WORK TO COMPLETE:
Reproduce word for word the entries starting at the line containing "Select the 0.27" and continuing through the line containing "Screen dimensions: 2576x1449 pos(2542,456)", both included.

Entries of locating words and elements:
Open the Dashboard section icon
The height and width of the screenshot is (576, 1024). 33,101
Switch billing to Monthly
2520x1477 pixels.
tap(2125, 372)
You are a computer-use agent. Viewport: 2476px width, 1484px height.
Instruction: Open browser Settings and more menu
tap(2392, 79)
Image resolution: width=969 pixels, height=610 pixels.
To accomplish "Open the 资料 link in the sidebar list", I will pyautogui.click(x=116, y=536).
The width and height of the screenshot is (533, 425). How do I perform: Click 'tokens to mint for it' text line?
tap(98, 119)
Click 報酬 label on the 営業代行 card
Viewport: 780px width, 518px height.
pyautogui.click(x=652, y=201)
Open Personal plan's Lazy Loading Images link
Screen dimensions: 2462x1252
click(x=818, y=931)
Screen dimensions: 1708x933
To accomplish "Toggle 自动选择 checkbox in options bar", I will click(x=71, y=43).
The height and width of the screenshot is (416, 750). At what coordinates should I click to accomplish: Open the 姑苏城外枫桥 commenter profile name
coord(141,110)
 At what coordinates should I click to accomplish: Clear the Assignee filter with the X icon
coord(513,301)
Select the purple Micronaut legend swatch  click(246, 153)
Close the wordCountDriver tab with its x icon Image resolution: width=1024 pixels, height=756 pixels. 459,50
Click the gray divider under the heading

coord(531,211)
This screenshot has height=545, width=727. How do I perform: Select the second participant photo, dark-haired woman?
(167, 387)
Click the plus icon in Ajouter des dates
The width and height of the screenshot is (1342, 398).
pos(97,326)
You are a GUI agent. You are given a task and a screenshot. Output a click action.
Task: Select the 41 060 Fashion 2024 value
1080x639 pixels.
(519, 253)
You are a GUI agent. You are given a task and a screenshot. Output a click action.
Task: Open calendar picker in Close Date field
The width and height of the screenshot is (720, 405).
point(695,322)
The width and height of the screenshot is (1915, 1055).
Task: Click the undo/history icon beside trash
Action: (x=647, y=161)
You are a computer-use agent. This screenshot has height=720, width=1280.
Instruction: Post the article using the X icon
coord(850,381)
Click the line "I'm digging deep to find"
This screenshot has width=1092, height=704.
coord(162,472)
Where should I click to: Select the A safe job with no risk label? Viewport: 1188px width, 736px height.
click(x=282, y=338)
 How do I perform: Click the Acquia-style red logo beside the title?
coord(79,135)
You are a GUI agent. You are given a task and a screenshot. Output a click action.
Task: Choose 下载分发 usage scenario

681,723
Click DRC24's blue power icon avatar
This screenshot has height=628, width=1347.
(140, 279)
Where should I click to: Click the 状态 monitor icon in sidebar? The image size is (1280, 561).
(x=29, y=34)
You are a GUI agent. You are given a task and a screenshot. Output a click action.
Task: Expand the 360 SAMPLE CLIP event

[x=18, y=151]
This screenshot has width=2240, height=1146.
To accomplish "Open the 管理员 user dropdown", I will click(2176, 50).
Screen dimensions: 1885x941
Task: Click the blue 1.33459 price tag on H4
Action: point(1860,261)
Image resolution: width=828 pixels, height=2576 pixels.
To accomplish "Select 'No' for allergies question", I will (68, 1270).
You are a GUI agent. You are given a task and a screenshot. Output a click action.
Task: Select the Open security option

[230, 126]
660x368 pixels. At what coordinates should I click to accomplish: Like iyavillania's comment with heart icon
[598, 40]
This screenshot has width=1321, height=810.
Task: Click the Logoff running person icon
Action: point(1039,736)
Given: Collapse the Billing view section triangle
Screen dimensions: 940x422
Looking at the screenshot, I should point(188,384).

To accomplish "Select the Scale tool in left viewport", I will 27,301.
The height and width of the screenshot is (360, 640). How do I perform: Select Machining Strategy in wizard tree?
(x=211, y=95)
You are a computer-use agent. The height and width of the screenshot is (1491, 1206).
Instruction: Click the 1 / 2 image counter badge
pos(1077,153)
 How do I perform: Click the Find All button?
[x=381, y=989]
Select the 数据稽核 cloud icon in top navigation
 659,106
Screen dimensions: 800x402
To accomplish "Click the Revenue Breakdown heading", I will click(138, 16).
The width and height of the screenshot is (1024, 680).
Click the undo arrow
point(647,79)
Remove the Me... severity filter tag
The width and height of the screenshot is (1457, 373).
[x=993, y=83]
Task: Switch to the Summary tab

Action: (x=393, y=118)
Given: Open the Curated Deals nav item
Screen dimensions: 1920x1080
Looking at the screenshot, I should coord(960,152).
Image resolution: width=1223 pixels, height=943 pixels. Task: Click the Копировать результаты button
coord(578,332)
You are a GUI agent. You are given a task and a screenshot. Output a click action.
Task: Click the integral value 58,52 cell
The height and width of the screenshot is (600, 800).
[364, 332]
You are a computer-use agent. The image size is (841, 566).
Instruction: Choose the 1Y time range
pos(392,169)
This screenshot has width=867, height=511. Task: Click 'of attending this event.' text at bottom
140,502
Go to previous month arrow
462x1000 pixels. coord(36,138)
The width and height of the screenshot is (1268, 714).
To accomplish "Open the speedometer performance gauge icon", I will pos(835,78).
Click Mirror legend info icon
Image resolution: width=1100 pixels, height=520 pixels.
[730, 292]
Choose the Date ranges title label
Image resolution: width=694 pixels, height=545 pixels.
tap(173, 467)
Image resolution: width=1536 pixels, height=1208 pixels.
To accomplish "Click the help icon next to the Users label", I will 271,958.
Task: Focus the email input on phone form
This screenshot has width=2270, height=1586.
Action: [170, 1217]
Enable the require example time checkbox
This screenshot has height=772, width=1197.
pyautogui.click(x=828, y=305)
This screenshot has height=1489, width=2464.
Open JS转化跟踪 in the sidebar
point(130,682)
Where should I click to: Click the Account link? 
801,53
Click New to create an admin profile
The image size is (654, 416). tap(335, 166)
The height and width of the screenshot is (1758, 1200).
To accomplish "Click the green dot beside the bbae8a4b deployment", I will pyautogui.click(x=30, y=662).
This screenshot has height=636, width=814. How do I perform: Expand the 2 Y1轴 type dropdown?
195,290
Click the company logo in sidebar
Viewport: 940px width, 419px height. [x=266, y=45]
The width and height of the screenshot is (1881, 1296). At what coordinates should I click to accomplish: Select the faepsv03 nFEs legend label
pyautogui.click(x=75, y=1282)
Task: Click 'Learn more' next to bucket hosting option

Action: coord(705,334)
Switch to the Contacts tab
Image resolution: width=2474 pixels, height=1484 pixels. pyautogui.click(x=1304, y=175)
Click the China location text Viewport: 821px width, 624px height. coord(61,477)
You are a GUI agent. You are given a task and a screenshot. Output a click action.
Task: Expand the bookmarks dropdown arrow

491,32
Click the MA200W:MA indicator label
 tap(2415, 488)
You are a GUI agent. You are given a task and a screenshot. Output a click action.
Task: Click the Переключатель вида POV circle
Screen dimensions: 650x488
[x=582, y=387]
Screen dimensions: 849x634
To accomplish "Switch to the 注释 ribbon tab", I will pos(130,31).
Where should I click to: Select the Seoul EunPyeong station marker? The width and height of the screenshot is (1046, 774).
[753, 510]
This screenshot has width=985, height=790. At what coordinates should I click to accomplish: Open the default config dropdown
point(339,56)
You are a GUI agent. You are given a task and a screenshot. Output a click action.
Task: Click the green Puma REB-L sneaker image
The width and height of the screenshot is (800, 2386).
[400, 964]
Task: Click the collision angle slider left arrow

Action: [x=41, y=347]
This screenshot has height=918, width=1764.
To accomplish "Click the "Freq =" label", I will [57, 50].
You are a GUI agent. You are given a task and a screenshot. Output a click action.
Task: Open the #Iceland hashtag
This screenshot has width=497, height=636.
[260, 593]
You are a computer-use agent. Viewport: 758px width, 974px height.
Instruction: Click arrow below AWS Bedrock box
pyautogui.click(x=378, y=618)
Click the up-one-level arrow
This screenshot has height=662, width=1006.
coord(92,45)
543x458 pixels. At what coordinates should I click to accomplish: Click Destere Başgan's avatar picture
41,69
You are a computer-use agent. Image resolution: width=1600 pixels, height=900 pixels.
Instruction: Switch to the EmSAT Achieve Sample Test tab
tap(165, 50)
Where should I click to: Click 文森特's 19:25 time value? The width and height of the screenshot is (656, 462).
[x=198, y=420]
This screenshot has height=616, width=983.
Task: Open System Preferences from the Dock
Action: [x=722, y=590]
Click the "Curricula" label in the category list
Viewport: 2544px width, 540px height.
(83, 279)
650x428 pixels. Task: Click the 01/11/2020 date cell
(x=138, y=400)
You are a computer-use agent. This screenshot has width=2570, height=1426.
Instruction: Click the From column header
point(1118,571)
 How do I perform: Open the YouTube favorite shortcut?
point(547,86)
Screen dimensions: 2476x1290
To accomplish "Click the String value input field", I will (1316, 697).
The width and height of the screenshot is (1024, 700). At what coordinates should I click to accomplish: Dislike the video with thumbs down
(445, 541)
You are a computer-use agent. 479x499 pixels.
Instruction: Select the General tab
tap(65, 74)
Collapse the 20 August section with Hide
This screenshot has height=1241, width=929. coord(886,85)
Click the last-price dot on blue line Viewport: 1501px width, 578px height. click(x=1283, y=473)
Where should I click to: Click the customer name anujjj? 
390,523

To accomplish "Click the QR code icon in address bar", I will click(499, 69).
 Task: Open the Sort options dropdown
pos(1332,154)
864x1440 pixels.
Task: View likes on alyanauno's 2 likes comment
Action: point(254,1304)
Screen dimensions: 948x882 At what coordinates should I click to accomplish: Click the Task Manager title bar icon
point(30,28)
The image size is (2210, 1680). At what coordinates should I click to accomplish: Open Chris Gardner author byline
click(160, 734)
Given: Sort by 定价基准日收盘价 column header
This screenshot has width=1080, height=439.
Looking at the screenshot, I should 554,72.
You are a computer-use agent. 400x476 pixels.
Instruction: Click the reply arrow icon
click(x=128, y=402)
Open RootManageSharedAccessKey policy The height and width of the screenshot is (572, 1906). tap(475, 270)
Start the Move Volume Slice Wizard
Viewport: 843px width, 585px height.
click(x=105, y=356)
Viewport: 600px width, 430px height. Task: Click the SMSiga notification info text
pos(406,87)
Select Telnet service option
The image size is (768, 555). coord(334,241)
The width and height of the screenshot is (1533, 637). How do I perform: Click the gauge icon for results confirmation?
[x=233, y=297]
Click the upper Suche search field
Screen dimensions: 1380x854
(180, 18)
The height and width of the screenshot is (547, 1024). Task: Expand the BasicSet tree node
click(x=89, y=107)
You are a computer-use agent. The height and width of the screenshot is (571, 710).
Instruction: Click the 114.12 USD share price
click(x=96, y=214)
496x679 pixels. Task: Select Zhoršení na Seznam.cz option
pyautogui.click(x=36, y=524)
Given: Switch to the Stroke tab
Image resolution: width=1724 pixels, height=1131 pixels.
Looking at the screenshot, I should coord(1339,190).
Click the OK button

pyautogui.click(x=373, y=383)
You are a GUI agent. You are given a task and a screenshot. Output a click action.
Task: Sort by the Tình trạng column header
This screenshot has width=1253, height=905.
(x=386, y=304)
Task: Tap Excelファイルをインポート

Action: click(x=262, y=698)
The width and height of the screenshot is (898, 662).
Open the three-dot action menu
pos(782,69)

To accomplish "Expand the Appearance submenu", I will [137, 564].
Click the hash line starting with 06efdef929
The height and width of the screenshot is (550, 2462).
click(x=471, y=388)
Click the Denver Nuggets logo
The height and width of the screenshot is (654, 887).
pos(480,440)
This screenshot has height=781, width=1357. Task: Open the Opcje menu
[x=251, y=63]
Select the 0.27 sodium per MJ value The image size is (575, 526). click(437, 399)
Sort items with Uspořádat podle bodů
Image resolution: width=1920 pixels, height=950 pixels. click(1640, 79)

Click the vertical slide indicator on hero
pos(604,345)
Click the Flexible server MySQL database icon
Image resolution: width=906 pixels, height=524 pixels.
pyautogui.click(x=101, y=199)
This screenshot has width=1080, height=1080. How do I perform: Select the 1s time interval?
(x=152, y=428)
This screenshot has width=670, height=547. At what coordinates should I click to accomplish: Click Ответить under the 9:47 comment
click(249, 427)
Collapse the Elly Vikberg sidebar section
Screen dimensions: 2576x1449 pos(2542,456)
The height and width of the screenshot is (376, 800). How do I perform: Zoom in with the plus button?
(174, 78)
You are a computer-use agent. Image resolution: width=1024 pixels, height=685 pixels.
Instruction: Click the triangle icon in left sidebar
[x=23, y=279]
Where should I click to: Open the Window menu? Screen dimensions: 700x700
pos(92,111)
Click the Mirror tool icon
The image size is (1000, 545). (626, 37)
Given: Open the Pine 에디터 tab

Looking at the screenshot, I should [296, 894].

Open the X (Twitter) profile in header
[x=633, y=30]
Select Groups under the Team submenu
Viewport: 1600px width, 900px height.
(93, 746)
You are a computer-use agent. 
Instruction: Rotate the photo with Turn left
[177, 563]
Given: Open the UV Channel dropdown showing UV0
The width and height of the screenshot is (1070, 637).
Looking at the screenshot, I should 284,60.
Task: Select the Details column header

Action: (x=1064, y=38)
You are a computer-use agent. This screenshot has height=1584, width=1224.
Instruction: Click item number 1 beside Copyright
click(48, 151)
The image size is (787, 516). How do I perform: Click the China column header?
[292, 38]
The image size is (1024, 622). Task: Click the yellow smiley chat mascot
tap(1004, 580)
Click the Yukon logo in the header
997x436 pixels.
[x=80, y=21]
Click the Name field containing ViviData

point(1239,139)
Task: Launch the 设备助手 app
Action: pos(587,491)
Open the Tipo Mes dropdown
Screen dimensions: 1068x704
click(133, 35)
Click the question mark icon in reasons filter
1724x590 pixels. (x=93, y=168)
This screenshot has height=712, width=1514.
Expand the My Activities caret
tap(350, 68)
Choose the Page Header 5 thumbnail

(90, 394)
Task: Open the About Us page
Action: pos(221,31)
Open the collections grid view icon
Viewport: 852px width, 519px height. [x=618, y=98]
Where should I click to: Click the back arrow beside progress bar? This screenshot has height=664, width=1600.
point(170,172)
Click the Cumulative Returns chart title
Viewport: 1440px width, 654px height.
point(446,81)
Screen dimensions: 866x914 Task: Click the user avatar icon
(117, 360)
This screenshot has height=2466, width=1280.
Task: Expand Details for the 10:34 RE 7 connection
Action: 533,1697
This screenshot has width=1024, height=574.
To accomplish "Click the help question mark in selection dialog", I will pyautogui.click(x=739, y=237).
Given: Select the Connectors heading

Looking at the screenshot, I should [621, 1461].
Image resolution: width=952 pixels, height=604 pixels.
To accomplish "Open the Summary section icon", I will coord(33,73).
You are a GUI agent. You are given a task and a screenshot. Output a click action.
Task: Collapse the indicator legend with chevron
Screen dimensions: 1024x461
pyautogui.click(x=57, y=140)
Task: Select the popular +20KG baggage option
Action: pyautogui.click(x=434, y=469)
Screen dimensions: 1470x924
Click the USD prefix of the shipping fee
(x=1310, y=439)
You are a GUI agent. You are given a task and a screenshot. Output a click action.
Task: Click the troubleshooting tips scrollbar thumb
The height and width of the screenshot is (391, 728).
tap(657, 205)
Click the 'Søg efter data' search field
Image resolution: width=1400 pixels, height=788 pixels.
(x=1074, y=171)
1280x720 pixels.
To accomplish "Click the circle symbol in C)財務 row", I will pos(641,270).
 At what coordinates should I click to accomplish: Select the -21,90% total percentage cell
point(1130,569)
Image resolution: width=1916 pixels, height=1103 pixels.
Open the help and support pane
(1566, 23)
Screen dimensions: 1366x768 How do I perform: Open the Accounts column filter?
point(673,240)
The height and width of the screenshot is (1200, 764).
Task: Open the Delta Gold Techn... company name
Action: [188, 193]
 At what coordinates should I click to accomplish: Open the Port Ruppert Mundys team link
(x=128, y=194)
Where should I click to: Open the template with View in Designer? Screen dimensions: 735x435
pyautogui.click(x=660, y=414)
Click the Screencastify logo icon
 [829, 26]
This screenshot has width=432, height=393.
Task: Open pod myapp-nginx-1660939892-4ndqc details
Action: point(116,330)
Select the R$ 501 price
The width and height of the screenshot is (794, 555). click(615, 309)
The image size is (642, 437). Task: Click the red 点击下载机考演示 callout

ANSWER TO THIS TASK:
Select the 0.27 sodium per MJ value The image size is (575, 526). click(437, 399)
Sort items with Uspořádat podle bodů
Image resolution: width=1920 pixels, height=950 pixels. click(1640, 79)

Click the vertical slide indicator on hero
pos(604,345)
Click the Flexible server MySQL database icon
Image resolution: width=906 pixels, height=524 pixels.
pyautogui.click(x=101, y=199)
This screenshot has width=1080, height=1080. How do I perform: Select the 1s time interval?
(x=152, y=428)
This screenshot has width=670, height=547. At what coordinates should I click to accomplish: Click Ответить under the 9:47 comment
click(249, 427)
Collapse the Elly Vikberg sidebar section
Screen dimensions: 2576x1449 pos(2542,456)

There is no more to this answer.